* [Directions for this task] Below are entries; copy exactly the lines from the one with "Sant Jordi 2025" through the one with "Matures (95, 342)", both included, and leave out the rest.

* [Data for analysis]

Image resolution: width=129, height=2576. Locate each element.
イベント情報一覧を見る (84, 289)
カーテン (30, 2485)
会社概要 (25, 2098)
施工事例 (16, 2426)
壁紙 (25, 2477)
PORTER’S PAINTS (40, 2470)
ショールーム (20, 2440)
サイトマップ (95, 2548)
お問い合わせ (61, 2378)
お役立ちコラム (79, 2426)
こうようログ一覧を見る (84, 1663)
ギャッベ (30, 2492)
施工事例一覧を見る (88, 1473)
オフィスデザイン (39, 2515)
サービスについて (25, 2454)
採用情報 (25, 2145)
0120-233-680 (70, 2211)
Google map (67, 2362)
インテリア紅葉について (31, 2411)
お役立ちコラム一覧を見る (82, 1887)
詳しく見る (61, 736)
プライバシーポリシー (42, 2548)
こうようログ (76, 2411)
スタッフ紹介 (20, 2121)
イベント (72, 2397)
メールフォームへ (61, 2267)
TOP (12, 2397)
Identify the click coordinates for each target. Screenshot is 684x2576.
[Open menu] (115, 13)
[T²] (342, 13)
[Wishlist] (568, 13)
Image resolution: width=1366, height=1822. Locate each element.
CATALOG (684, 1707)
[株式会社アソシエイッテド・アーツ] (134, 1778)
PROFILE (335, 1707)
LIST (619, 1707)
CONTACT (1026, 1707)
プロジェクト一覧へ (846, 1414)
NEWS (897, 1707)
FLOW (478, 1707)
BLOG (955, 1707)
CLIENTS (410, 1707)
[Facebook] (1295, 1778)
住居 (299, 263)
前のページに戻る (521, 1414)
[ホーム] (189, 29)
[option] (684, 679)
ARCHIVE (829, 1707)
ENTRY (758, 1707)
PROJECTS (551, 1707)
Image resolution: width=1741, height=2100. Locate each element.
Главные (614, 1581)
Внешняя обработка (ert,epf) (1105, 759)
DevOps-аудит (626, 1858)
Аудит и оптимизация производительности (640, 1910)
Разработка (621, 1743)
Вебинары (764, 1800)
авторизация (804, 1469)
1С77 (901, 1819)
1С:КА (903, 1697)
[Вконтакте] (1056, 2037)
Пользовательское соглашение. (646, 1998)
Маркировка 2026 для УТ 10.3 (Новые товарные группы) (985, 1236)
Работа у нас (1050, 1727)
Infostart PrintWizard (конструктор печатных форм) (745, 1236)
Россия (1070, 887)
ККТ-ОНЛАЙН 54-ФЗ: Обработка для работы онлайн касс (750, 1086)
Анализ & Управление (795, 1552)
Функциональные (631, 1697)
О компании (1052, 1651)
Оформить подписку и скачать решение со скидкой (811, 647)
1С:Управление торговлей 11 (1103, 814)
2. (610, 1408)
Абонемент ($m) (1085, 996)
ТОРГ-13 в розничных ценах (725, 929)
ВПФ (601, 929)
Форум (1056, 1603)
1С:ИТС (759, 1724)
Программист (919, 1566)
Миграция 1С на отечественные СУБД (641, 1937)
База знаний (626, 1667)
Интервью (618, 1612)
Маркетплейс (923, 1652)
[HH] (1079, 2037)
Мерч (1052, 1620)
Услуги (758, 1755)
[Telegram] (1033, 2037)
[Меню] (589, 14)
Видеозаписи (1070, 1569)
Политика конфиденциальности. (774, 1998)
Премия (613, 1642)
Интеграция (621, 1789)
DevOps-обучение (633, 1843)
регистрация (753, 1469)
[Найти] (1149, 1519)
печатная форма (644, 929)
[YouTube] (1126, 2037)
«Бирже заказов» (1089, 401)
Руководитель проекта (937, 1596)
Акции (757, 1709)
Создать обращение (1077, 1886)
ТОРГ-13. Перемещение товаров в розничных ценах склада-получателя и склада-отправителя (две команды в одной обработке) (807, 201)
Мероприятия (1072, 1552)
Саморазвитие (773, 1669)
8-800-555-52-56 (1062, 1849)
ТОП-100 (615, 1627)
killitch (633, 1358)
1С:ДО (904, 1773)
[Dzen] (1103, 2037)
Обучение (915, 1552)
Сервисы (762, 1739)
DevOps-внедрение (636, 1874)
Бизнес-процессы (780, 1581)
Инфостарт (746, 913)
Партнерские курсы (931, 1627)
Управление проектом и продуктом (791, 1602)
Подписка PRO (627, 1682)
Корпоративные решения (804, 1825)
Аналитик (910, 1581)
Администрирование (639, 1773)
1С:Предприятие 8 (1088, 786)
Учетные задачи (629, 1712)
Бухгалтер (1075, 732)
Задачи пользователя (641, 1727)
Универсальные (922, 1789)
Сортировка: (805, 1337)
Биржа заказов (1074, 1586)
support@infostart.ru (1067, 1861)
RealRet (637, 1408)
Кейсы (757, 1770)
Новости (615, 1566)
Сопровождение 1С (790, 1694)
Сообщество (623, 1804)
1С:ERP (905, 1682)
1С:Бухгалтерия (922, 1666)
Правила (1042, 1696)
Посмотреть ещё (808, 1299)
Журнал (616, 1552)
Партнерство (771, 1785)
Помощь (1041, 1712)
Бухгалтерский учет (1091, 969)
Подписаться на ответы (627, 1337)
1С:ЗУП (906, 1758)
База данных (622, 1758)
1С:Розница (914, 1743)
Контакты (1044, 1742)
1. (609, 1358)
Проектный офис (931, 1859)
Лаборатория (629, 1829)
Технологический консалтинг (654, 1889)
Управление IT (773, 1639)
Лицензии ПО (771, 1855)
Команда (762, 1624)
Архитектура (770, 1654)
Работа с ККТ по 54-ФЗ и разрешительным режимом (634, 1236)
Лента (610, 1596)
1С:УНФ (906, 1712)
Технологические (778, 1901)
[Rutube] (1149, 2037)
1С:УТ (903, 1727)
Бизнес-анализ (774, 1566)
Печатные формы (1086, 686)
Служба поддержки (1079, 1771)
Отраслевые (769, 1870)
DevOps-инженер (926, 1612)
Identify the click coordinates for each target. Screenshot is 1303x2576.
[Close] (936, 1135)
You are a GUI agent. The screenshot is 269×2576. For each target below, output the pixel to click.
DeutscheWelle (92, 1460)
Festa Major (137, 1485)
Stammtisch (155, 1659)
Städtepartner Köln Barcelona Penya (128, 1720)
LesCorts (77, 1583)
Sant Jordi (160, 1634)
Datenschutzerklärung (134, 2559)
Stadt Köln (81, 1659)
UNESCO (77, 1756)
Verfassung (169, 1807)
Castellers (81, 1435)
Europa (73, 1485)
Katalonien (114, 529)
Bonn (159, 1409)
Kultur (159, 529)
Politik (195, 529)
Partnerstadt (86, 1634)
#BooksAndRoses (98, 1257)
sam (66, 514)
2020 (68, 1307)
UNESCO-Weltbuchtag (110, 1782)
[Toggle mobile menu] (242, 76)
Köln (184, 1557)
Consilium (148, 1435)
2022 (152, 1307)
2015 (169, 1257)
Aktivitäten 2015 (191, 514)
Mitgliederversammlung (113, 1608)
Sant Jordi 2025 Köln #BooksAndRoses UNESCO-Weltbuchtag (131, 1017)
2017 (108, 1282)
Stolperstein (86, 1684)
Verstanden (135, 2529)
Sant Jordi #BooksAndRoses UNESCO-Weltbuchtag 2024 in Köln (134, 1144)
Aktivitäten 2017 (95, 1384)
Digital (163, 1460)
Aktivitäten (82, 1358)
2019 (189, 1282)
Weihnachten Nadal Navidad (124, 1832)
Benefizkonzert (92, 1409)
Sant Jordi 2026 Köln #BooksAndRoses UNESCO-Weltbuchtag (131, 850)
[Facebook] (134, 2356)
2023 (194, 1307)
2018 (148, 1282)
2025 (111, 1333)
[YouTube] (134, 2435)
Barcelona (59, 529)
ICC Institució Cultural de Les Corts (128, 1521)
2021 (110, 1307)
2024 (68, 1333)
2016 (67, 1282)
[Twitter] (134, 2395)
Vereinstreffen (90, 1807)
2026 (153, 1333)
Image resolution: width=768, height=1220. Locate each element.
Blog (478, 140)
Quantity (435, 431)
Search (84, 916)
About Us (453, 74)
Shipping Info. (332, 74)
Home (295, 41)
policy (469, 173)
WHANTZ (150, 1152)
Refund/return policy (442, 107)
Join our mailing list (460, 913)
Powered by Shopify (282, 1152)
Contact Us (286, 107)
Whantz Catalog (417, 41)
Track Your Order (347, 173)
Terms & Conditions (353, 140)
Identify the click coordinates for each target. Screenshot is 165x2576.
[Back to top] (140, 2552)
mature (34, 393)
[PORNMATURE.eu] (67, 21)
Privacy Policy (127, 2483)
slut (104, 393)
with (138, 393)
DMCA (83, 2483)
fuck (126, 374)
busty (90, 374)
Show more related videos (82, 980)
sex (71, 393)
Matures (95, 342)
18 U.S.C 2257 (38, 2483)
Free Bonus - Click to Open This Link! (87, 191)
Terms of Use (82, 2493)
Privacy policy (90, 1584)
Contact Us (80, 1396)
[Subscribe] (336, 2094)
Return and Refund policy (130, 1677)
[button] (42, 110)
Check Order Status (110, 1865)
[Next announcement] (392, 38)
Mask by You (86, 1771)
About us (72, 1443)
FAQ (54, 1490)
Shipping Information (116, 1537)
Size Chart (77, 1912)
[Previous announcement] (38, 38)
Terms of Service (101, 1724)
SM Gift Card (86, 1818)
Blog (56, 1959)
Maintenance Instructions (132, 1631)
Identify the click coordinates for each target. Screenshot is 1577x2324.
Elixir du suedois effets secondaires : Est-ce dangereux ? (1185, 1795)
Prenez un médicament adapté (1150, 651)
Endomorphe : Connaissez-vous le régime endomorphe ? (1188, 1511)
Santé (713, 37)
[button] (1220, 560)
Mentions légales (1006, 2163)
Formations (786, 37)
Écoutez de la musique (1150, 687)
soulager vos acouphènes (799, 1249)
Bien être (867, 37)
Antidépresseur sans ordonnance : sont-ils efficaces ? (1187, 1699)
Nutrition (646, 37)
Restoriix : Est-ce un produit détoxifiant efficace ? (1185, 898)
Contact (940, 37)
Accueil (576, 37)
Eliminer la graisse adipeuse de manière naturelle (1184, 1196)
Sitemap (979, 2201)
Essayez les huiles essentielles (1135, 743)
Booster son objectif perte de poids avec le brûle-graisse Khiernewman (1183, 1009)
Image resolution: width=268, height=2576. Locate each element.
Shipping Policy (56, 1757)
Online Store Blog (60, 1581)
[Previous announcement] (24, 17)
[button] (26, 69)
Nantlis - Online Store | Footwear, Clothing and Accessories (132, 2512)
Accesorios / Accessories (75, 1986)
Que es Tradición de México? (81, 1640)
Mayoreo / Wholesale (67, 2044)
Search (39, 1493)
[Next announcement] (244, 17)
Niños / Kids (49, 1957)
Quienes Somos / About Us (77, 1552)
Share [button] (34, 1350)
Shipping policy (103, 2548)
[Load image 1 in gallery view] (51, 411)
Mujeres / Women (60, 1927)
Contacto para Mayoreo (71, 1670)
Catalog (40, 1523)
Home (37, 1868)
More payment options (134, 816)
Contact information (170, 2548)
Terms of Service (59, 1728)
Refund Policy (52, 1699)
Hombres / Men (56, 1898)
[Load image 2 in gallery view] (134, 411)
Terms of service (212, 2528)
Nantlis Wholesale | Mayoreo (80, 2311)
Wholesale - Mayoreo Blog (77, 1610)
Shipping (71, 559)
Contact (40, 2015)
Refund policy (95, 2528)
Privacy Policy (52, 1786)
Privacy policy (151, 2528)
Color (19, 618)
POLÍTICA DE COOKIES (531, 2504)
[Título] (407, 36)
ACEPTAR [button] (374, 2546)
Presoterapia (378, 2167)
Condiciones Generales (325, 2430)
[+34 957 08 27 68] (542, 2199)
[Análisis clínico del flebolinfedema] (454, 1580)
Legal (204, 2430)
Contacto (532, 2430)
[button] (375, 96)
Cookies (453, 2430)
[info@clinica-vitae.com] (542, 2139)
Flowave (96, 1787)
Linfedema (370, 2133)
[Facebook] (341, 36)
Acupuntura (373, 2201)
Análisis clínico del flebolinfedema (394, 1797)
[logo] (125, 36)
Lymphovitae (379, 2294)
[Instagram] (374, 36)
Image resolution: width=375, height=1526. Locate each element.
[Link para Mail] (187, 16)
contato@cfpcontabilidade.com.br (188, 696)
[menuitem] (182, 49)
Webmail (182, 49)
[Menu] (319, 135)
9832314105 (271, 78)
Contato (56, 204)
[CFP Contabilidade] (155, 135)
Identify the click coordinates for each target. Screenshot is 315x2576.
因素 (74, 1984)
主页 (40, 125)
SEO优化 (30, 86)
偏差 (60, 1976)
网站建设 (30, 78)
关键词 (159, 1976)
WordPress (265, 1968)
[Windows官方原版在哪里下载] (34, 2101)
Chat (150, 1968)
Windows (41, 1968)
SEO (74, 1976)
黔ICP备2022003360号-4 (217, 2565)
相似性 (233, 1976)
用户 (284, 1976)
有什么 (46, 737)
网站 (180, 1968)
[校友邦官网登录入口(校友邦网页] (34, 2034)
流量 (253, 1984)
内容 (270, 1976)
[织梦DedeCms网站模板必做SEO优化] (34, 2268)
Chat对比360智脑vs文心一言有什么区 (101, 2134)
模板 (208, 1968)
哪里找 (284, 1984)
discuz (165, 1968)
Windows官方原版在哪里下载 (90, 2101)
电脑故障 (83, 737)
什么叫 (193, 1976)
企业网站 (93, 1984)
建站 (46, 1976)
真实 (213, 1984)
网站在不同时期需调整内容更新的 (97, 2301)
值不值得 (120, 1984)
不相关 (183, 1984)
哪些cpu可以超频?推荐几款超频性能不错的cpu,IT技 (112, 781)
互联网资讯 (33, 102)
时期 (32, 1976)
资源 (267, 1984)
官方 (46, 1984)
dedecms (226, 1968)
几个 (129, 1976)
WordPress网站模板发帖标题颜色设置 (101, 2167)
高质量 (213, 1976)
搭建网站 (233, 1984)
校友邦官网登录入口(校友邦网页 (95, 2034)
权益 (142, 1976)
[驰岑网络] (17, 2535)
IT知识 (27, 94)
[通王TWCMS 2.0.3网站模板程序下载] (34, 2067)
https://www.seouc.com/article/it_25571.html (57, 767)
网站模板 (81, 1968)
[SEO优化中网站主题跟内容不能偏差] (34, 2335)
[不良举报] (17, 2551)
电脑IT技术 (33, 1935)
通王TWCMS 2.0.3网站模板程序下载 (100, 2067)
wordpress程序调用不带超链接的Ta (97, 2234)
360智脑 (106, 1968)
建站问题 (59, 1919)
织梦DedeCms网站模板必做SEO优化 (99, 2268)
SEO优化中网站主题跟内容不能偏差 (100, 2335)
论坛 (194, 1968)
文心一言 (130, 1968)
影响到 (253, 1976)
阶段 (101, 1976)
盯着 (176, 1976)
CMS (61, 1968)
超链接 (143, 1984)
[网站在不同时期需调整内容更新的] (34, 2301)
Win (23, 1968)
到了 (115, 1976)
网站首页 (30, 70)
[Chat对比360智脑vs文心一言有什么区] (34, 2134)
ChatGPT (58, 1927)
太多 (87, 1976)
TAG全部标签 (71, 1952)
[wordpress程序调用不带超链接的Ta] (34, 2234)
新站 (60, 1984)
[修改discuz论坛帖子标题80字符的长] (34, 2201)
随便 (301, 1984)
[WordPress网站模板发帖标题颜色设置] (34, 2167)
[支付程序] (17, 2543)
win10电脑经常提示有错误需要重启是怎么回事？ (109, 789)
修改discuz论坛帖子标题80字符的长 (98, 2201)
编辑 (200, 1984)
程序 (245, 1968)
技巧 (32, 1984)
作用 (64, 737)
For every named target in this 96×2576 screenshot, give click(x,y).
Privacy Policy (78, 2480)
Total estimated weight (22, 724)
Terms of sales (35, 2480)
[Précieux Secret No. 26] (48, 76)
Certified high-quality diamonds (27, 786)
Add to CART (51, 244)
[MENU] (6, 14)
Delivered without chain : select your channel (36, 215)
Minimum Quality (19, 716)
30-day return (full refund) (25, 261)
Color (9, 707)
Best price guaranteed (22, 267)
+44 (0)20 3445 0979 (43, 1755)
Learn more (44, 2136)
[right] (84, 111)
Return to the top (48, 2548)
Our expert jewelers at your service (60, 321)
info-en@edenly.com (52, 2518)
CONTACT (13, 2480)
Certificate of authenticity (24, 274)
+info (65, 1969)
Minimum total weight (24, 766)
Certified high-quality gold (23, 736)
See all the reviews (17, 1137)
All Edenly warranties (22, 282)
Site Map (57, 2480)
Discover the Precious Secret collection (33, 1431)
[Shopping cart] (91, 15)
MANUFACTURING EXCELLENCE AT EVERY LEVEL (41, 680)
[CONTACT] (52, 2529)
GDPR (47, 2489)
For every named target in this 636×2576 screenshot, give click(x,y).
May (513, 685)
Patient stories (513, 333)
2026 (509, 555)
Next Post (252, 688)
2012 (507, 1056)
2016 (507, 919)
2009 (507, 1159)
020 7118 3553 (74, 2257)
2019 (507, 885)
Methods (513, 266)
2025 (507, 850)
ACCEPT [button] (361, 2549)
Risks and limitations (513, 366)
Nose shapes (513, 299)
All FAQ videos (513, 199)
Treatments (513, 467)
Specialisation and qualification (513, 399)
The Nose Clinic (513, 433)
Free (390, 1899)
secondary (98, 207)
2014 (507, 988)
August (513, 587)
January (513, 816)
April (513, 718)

* [Task output]
Sant Jordi 2025 Köln #BooksAndRoses UNESCO-Weltbuchtag (131, 1017)
2017 (108, 1282)
Stolperstein (86, 1684)
Verstanden (135, 2529)
Sant Jordi #BooksAndRoses UNESCO-Weltbuchtag 2024 in Köln (134, 1144)
Aktivitäten 2017 (95, 1384)
Digital (163, 1460)
Aktivitäten (82, 1358)
2019 (189, 1282)
Weihnachten Nadal Navidad (124, 1832)
Benefizkonzert (92, 1409)
Sant Jordi 2026 Köln #BooksAndRoses UNESCO-Weltbuchtag (131, 850)
[Facebook] (134, 2356)
2023 (194, 1307)
2018 (148, 1282)
2025 (111, 1333)
[YouTube] (134, 2435)
Barcelona (59, 529)
ICC Institució Cultural de Les Corts (128, 1521)
2021 (110, 1307)
2024 (68, 1333)
2016 (67, 1282)
[Twitter] (134, 2395)
Vereinstreffen (90, 1807)
2026 (153, 1333)
Image resolution: width=768, height=1220. Locate each element.
Blog (478, 140)
Quantity (435, 431)
Search (84, 916)
About Us (453, 74)
Shipping Info. (332, 74)
Home (295, 41)
policy (469, 173)
WHANTZ (150, 1152)
Refund/return policy (442, 107)
Join our mailing list (460, 913)
Powered by Shopify (282, 1152)
Contact Us (286, 107)
Whantz Catalog (417, 41)
Track Your Order (347, 173)
Terms & Conditions (353, 140)
Identify the click coordinates for each target. Screenshot is 165x2576.
[Back to top] (140, 2552)
mature (34, 393)
[PORNMATURE.eu] (67, 21)
Privacy Policy (127, 2483)
slut (104, 393)
with (138, 393)
DMCA (83, 2483)
fuck (126, 374)
busty (90, 374)
Show more related videos (82, 980)
sex (71, 393)
Matures (95, 342)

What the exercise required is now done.